[Supplied entries Boundary: Start]

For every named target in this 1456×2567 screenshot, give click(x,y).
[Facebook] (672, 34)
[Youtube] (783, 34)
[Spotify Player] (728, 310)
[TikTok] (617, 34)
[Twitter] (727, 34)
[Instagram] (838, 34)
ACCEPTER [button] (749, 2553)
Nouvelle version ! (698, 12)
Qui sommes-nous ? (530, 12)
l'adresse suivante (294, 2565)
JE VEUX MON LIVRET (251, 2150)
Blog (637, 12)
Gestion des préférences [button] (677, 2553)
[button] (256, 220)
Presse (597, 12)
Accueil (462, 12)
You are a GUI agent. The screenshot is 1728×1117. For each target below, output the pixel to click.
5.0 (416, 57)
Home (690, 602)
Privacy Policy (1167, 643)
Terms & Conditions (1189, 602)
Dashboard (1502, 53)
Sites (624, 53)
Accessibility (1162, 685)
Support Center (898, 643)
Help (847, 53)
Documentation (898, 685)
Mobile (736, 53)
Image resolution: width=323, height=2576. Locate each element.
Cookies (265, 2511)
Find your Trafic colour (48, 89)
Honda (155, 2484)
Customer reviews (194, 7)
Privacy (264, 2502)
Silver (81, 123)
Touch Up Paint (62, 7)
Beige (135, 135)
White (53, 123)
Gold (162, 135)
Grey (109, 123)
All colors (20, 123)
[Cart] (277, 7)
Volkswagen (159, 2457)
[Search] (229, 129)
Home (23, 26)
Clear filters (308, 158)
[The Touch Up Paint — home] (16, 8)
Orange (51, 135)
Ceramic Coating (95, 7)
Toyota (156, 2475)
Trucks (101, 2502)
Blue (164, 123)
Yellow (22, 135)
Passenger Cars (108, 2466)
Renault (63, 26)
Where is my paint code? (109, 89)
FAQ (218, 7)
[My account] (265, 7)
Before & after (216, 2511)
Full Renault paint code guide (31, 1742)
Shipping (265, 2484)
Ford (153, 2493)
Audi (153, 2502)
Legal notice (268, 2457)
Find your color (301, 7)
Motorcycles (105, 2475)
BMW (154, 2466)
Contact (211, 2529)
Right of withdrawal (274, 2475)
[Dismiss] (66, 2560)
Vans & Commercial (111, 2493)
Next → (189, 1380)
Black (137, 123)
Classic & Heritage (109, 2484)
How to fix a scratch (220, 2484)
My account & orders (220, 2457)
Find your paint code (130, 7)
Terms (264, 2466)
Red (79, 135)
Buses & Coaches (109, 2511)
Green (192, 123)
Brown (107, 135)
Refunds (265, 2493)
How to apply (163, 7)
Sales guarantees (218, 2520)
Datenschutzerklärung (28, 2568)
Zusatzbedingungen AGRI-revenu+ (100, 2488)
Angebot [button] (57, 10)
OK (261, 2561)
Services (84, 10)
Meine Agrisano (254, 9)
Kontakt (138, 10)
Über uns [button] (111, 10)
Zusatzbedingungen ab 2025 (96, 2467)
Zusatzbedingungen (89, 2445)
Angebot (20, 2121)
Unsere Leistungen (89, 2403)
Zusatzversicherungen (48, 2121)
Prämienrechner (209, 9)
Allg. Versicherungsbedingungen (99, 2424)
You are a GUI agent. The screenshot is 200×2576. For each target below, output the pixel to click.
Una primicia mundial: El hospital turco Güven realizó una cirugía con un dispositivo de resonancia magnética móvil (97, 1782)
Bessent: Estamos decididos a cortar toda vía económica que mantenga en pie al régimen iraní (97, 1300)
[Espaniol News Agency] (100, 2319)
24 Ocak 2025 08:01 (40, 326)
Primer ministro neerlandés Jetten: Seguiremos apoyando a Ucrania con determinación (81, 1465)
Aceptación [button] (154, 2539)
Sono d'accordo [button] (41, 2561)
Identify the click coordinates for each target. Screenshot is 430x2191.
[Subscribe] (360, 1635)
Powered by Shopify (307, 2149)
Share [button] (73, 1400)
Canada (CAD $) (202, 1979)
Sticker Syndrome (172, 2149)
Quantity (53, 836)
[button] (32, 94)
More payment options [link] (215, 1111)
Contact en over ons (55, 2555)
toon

[Supplied entries Boundary: End]

*Exercise objective*:
Every line holding the word "each" should be copied out of the records above.

*Output below*:
You are a GUI agent. The screenshot is 1728×1117. For each target below, output the pixel to click.
Image resolution: width=323, height=2576. Locate each element.
You are a GUI agent. The screenshot is 200×2576. For each target below, output the pixel to click.
Identify the click coordinates for each target. Screenshot is 430x2191.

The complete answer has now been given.